Pearson: Typically those are meant to be sold. Feed a rising market. There's a truism I didn't get in last week. Feed a rising market.
Roose: Well, that is a good truism. A lot of those truisms, Mark, they really come back and they are pretty true when you really look at it too so they make a lot of sense and I think that's a good one.
Pearson: I have not tracked oats this year at all and the old saying there is the oats knows. What have the oats been doing, Don?
Roose: Well, that's the old saying and I think even the new saying is oats may know nothing. So, I think we have to be careful with that.
Pearson: The new truism. All right. Well, anyway, sell the wheat, maybe sell the corn and beans too at this point.
Roose: Yeah, these are definitely opportunities and if you look at it a month ago if you would have had this opportunity with the crop in the current condition that it is you would have said sure, you would have sold it now, you're probably masked a little bit because the wheat is running up so make sure, you know, we didn't talk about the fear and greed, but right now you may be a bit on the greed side if you wait too long.
Pearson: Be fearful when others are greedy and be greedy when others are fearful.
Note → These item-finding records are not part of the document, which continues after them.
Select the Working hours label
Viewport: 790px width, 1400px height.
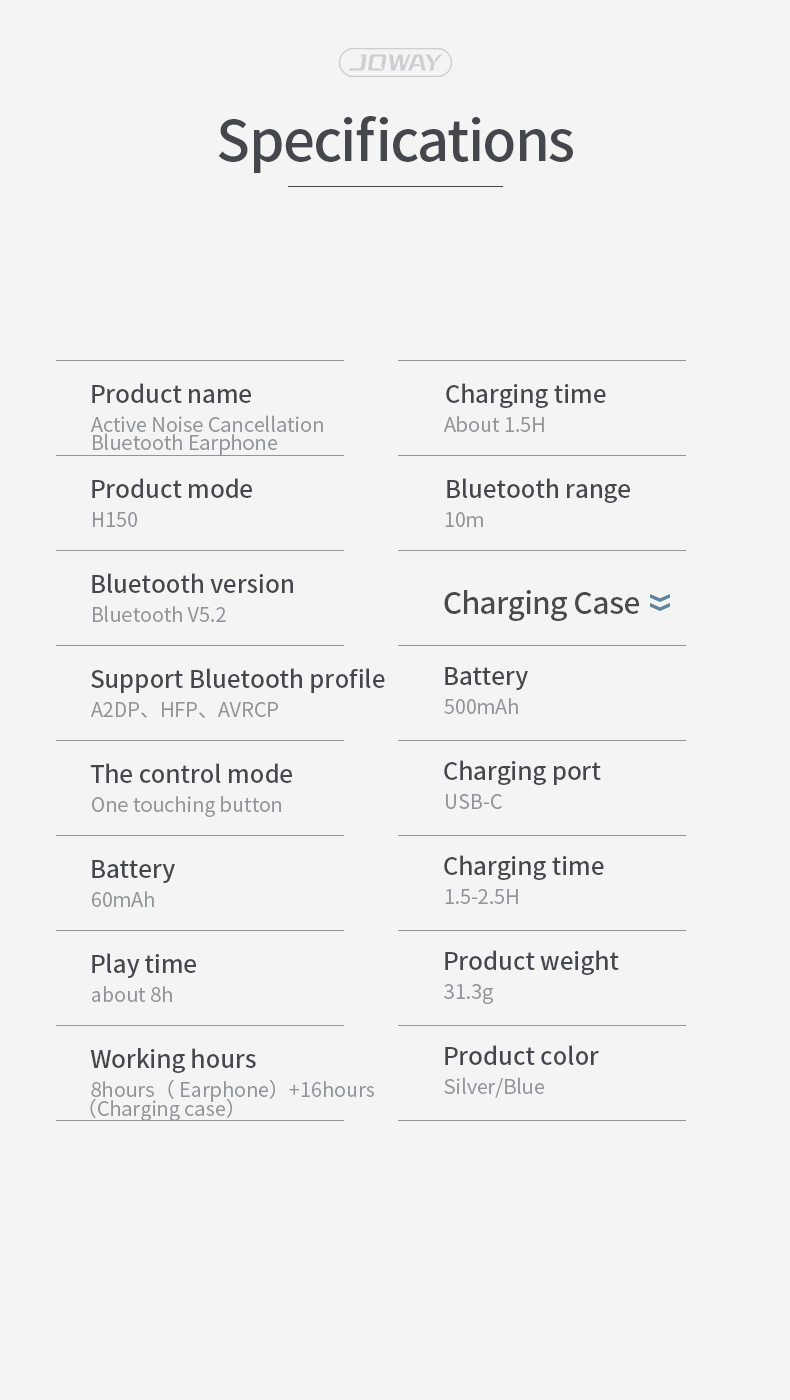click(173, 1059)
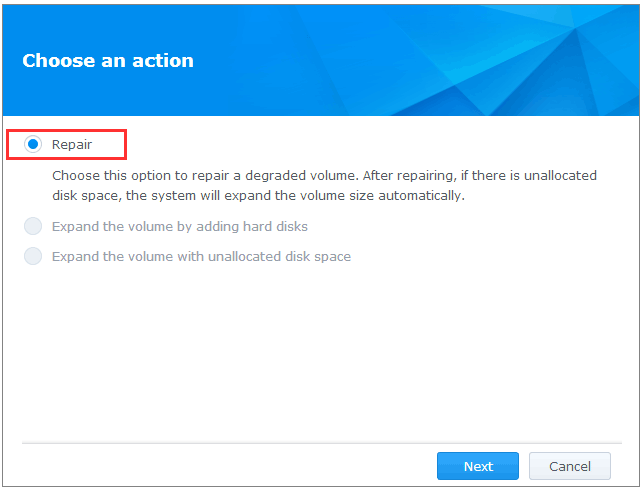Click the 'Choose an action' title
The height and width of the screenshot is (490, 644).
click(x=108, y=60)
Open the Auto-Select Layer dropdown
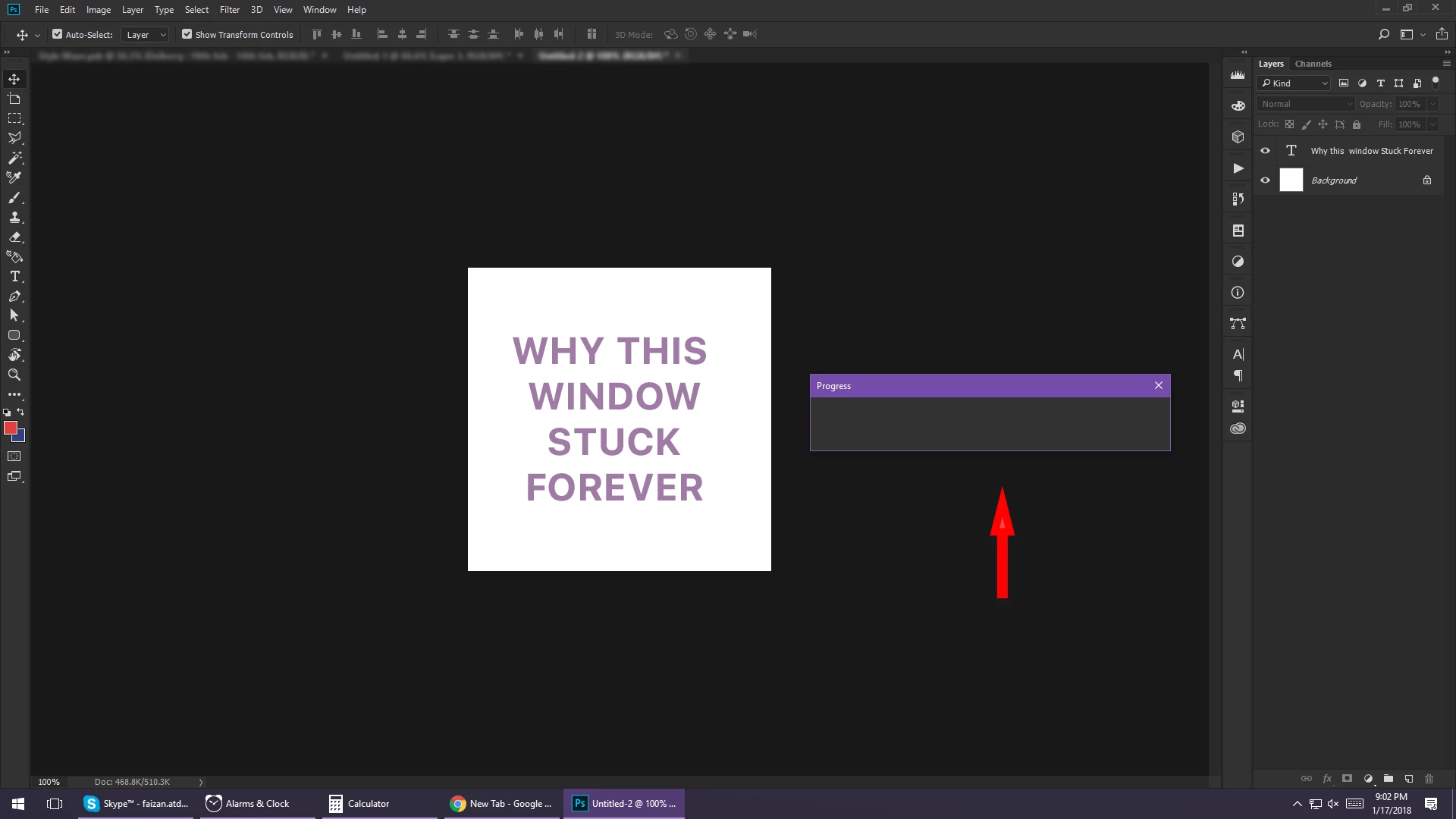 point(146,35)
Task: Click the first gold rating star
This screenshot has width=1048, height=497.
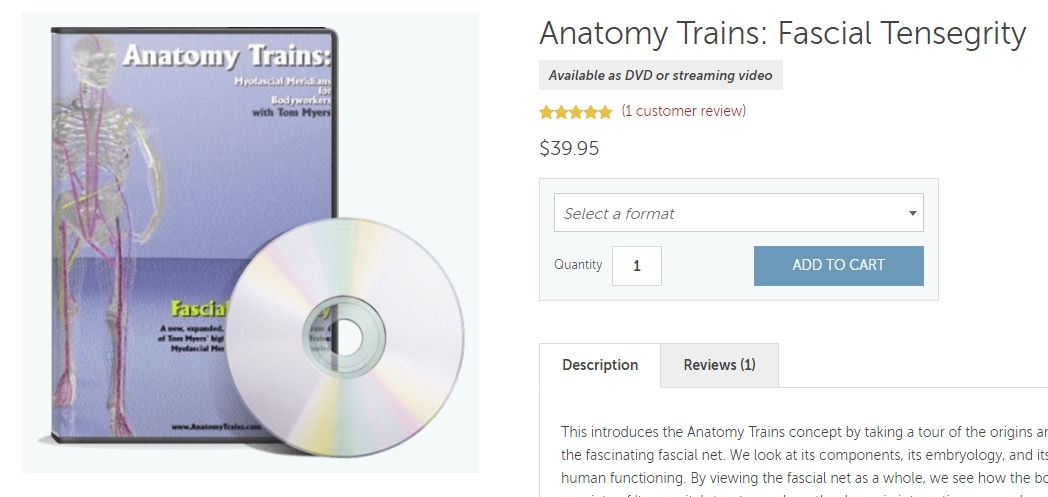Action: [x=546, y=111]
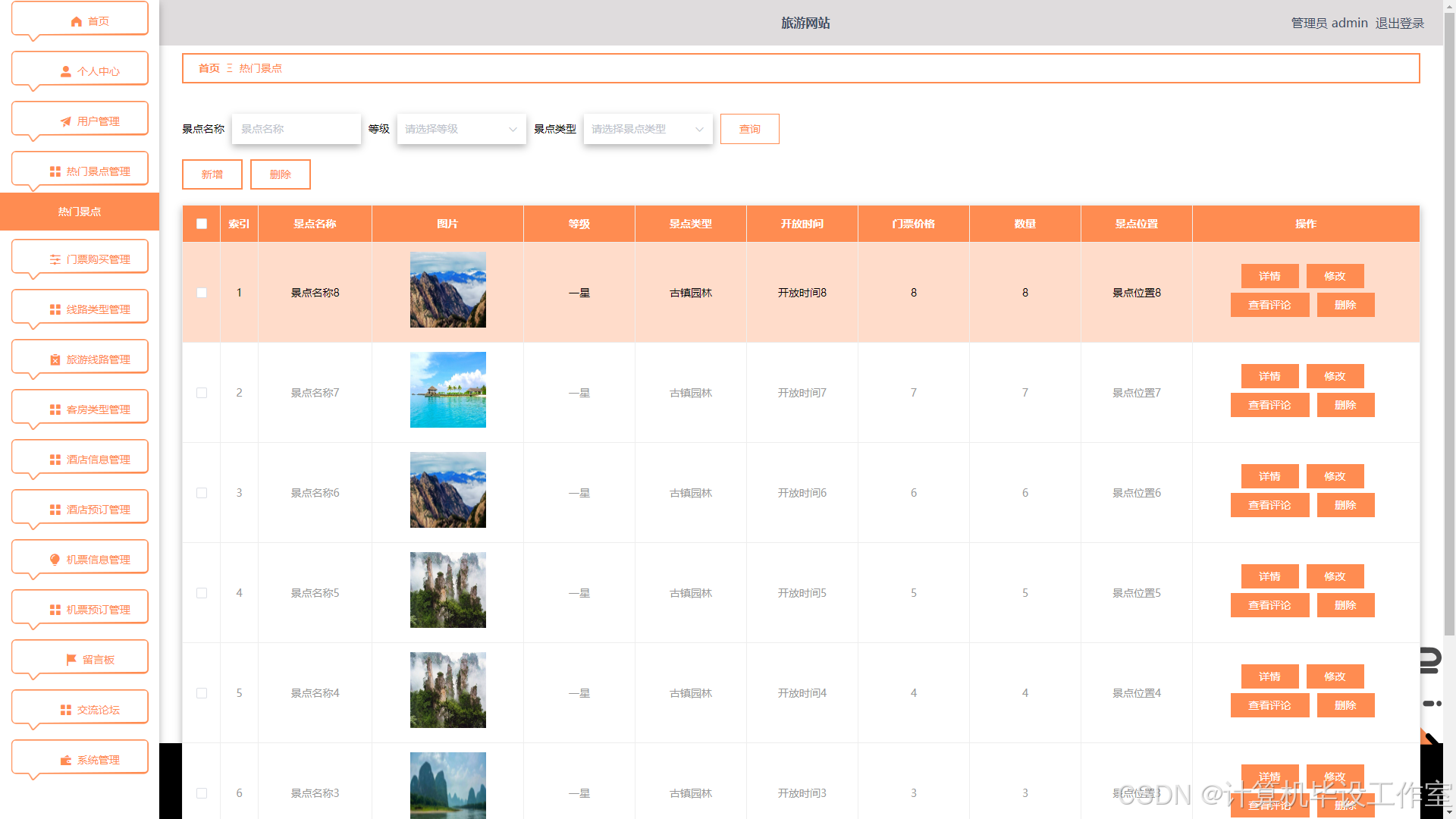
Task: Click 退出登录 link
Action: [x=1399, y=23]
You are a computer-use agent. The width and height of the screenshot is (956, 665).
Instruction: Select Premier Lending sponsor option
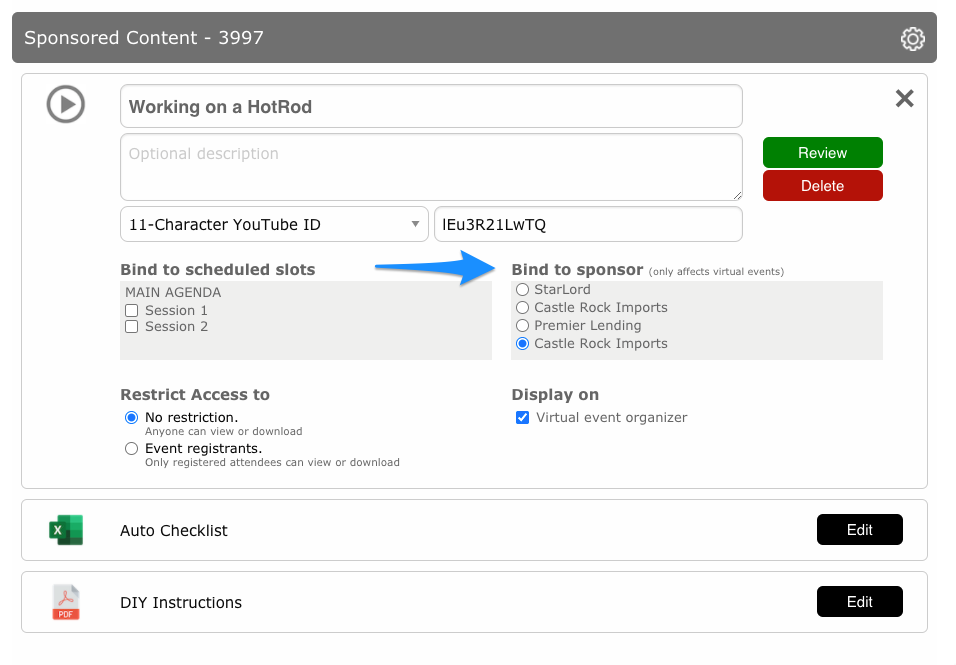click(x=523, y=325)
Warren Buffet. All right, we try to get as many of these things on in the last couple of shows as we possible can. Don Roose, thank you so much for your insights, we appreciate it. That's going to wrap up this edition of Market Plus. A quick postscript, if you enjoy Market Plus, you enjoy Market to Market on the Internet let me tell you how much greater it is when you can see it on your local PBS station. In fact, it's an educational tool for schools and universities and we like to keep it that way and it only happens because you contact your local public television programmer and say hey, we'd like to see Market to Market on our local public television station, we'd like to see the live version, make it happen and that local public television programmer will be thrilled to respond. So, call your local public television station if Market to Market is not available in your market. And, by the way, if it is on in your market call your local public television programmer and say, thank you very much for running Market to Market, we watch it, we have come to depend on it, we appreciate the insights of our analysts like Don Roose and others bring every week on this program. So, again, have a great week. Thanks for being a part of Market Plus. For all of us on Market to Market, I'm Mark Pearson. Have a great week.